— START OF PASSAGE PROVIDED —

Editor: Harry Jessell's column ("Commercial Overload," Nov. 6) cited the work of an assistant professor at Salem State College, Judi Cook, who made claims about the frequency of children's underwriting on PBS member station WGBH-TV Boston. The column also quoted the researcher's disparaging conclusions about public television.
Unfortunately Ms. Cook's research is based on faulty methodology and her conclusions are not supported by either the data she gathered, or by the laws and regulations governing underwriting on public television. Her observations were based upon only one "composite" day of programming, which was not representative of WGBH-TVS schedule. It did not include the
News Hour With Jim Lehrer,
and other pillars of the PBS schedule.
Ms. Cook does acknowledge that "the total amount of time attributed to underwriting appears small (2%)" and "roughly half.of the underwriting spots included statements of support of PBS or learning in general." Such findings would seem to contradict her dire conclusions relating to public television's approach to children.
Underwriting on PBS member stations is fundamentally different from advertising on commercial television. Federal law and regulations prohibit underwriting messages on public television that contain a specific call to action, superlative descriptions, qualitative claims, price information or inducements to buy, all of which are staples of commercial advertising. PBS' guidelines for children's underwriting are even more strict, limiting messages to those which support public television or promote learning and education. In addition, national underwriting credits on PBS may not exceed 15 seconds and do not interrupt programs.
We are proud of our service to children, with a distinctive lineup of award-winning educational programs that kids love and parents trust. We would like nothing more than for noncommercial sources of funding to grow so that corporate support became less essential in paying for this unique and important service to children. Until that day arrives, however, we must and will continue to seek support for our children's programs from public-spirited corporations, and we will acknowledge their contributions in an appropriate manner as required by law.-
Tom Epstein, VP, communications, PBS, and Jeanne Hopkins, VP, communications,WGBH-tv
PBS may be following the rules governing public television, but that does not negate the fact that these underwriting spots look and feel very much like real commercials. Gone are the days of static images of
underwriters' logos. I challenge your readers to watch a few hours of children's television on PBS and draw their own conclusions as to whether or not children are being targeted as consumers.
Editor: I just finished reading ["Commercial Overload"]. I must take exception to your comparison of the underwriting spots on PBS children's programs to the type of advertising spots found around commercial children's fare. I would be astonished if you could find any public station in this country that aired 12 minutes of spots per hour as commercial stations are allowed to.

— END OF PASSAGE PROVIDED —
— START OF SUPPLIED MATERIAL —

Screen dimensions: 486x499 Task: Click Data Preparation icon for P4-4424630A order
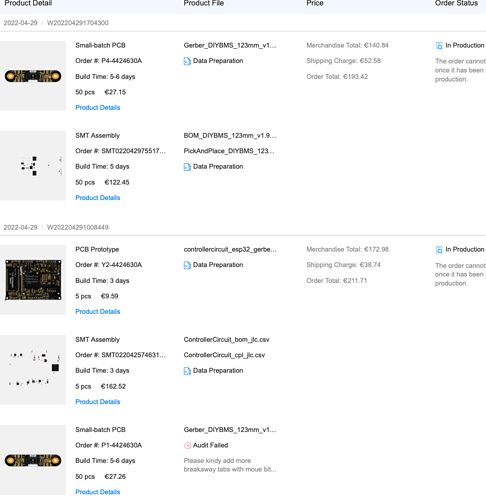pos(187,61)

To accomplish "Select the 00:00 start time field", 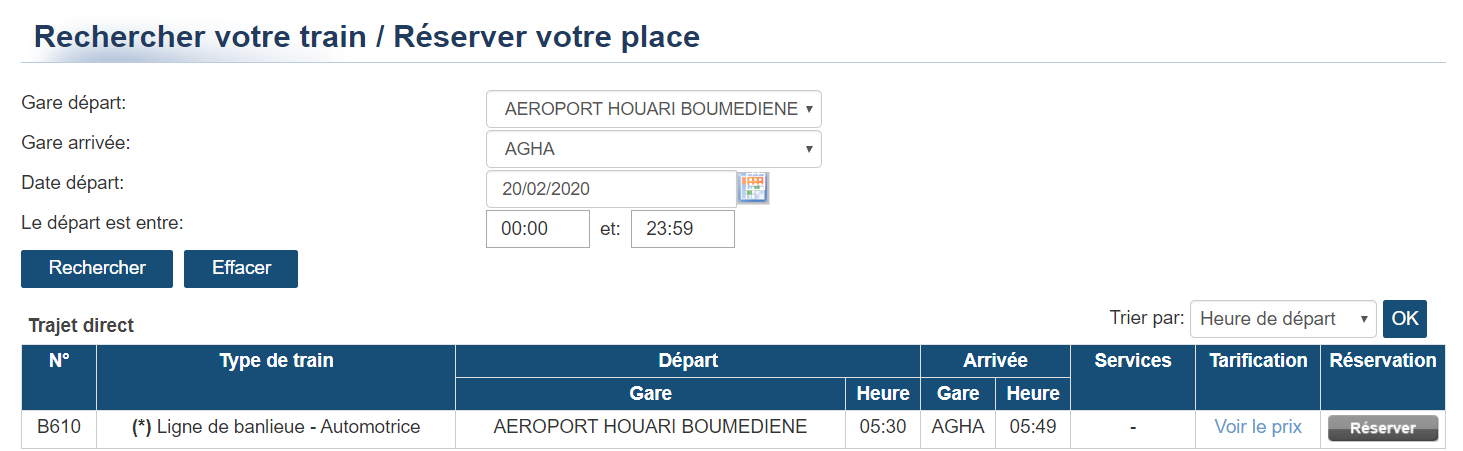I will click(x=538, y=229).
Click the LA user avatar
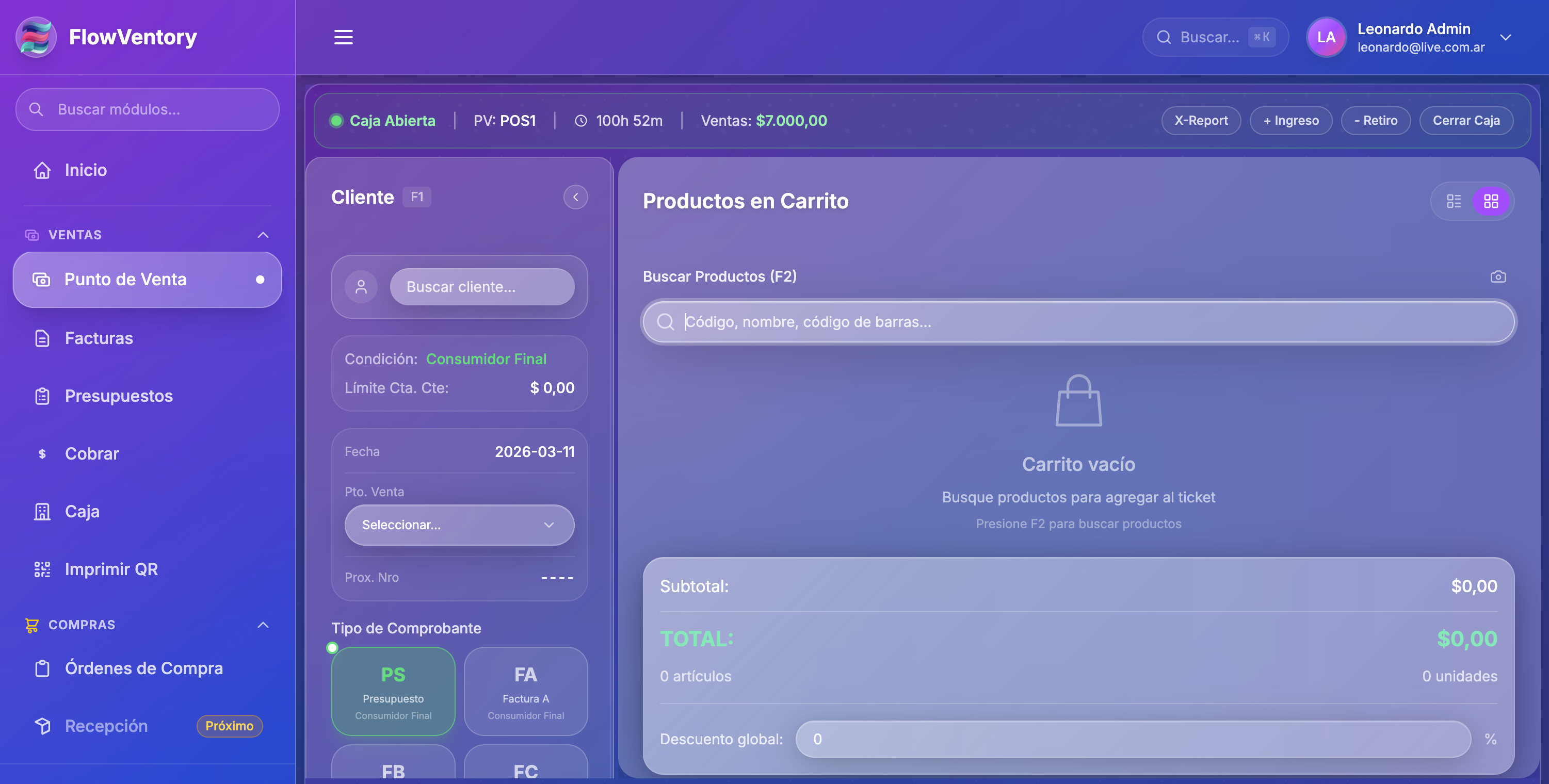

— END OF SUPPLIED MATERIAL —

• _EXERCISE INSTRUCTIONS_:
**A)** From the letters about PBS underwriting, extract everything from "Underwriting on PBS member stations" down to "not interrupt programs.".
**B)** Rewrite the paragraph of the letters about PBS underwriting that begins "Underwriting on PBS member stations is fundamentally different" as a short bulleted list that keeps its main facts.
**C)** List every kind of content that, according to the letters about PBS underwriting, federal law and regulations prohibit in underwriting messages on public television.

• _THE REPLIES_:
**A)**
Underwriting on PBS member stations is fundamentally different from advertising on commercial television. Federal law and regulations prohibit underwriting messages on public television that contain a specific call to action, superlative descriptions, qualitative claims, price information or inducements to buy, all of which are staples of commercial advertising. PBS' guidelines for children's underwriting are even more strict, limiting messages to those which support public television or promote learning and education. In addition, national underwriting credits on PBS may not exceed 15 seconds and do not interrupt programs.

**B)**
- Underwriting on PBS member stations differs fundamentally from commercial television advertising.
- Federal law and regulations bar public television underwriting messages from containing a specific call to action, superlative descriptions, qualitative claims, price information, or inducements to buy, all staples of commercial advertising.
- PBS guidelines for children's underwriting are stricter still, limiting messages to those that support public television or promote learning and education.
- National underwriting credits on PBS may not exceed 15 seconds and do not interrupt programs.

**C)**
- A specific call to action
- Superlative descriptions
- Qualitative claims
- Price information
- Inducements to buy